How to consume OData service with Html/Javascript?
Asked Answered
A

4

19

Our project currently uses Silverlight to consume an Odata service. This has made life pretty simple since we can just reference the OData service thus giving us generated service reference/entities.

However there is some discussion on whether we should move to Html (html5). I'd like to know what to expect if we make this change. We'd be leveraging a framework like jQuery of course.

  • My main concern is how to consume the same OData service via JavaScript/jQuery.
  • How are we suppose to deserialize/serialize entities returned from this OData service?
  • Is our data contract supposed to be hard-coded (if so, this is really unacceptable for us)?

Thanks!

Admetus answered 11/4, 2012 at 19:11 Comment(0)
H
16

OData sources can return data as JSON so your web pages can XHR your data and receive it as JSON which gets de-serialized back into a Javascript object for you to pick apart and act-upon or display.

Here are some additional links to get you started:

HTH.

Hughmanick answered 11/4, 2012 at 19:23 Comment(1)
To add additional links to the above suggest libraries. ODataJs - datajs.codeplex.com/documentationChantellechanter
Y
11

We have also produced a pretty cool little library called Data.js (http://datajs.codeplex.com/) that will significantly speed up OData consumption from JavaScript. Here's a sample in CoffeeScript:

success = (data) -> $("#searchResultsTemplate").tmpl(data).appendTo("#resultsArea")
error = (err) -> $("#resultsArea").text(JSON.stringify(err.message))

do ->
  $("#search").click(->
    OData.defaultHttpClient.enableJsonpCallback = true
    OData.read("http://odata.netflix.com/v2/Catalog/Titles?$top=5", success, error))

And the JavaScript it generates:

 success = function(data) {
    return $("#searchResultsTemplate").tmpl(data).appendTo("#resultsArea");
  };

  error = function(err) {
    return $("#resultsArea").text(JSON.stringify(err.message));
  };

  (function() {
    return $("#search").click(function() {
      OData.defaultHttpClient.enableJsonpCallback = true;
      return OData.read("http://odata.netflix.com/v2/Catalog/Titles?$top=5", success, error);
    });
  })();

So far I've been successful using it with CoffeeScript, jQuery and Knockout.js.

Yeast answered 12/4, 2012 at 0:3 Comment(3)
Actually, breezejs mentioned above, uses this library under the covers to provide its OData functionality.Evonneevonymus
As does JayData and a number of other libraries. :) It's not going anywhere.Yeast
A "pretty cool little library": at 81KB minified it's not cool or little. We're looking only to communicate with the Bing API and to load such a massive library for a simple operation seems rather wasteful. I'm sure it does a million other things, but that's beside the point.Pedalfer
B
3

As an alternative, you can give a shot to JayData, which has oData support - based on the supercool datajs library. It provides an abstract data access layer over several storage providers or protocols, one important of them is OData.

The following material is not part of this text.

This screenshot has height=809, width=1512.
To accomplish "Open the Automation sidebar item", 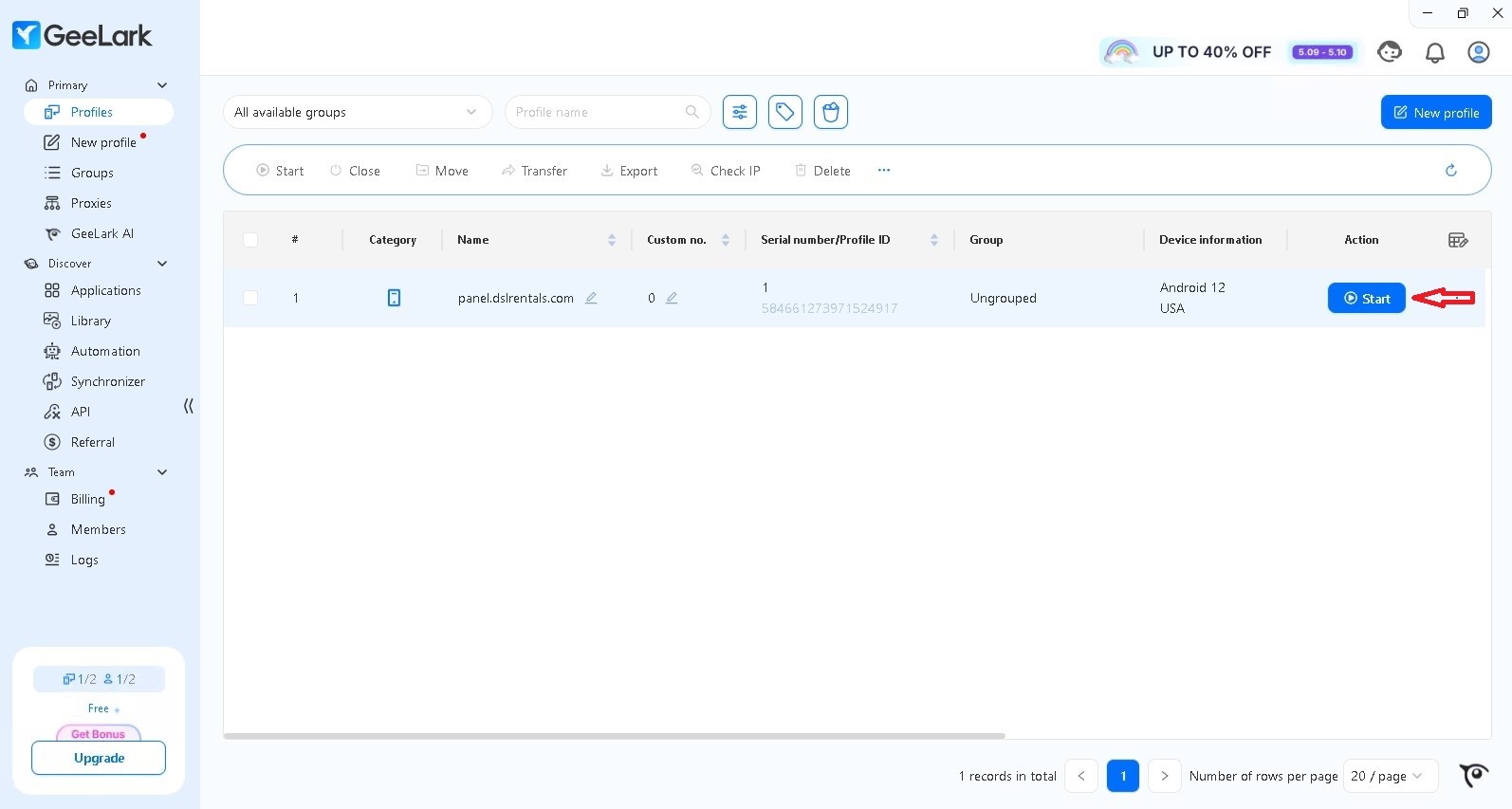I will [104, 351].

The above mentioned query would look something like this

var  source = new $data.yourOdataContext({serviceUri:"http://odata.netflix.com/v2/Catalog"});

source.Titles
  .take(5)
  .forEach( function(catalog) { render(catalog); });

As you might wouldn't expect this gets translated to .../Titles?$filter=5, so operations are not done on the client, even if the simple syntax might suggest.

JayData will give you JavaScript Language Query (JSLQ) letting you query for data using the ES5 standard filter function: all with JavaScript, not knowledge of OData query syntax is required.

Boyles answered 2/5, 2012 at 13:52 Comment(0)
A
1

If you want to display data in the table and use sorting, paging, search, you can use jQuery dataTables plugin https://www.datatables.net/ with OData connector http://vpllan.github.io/jQuery.dataTables.oData/

You don't need any additional programming since dataTables will perform there operations for you.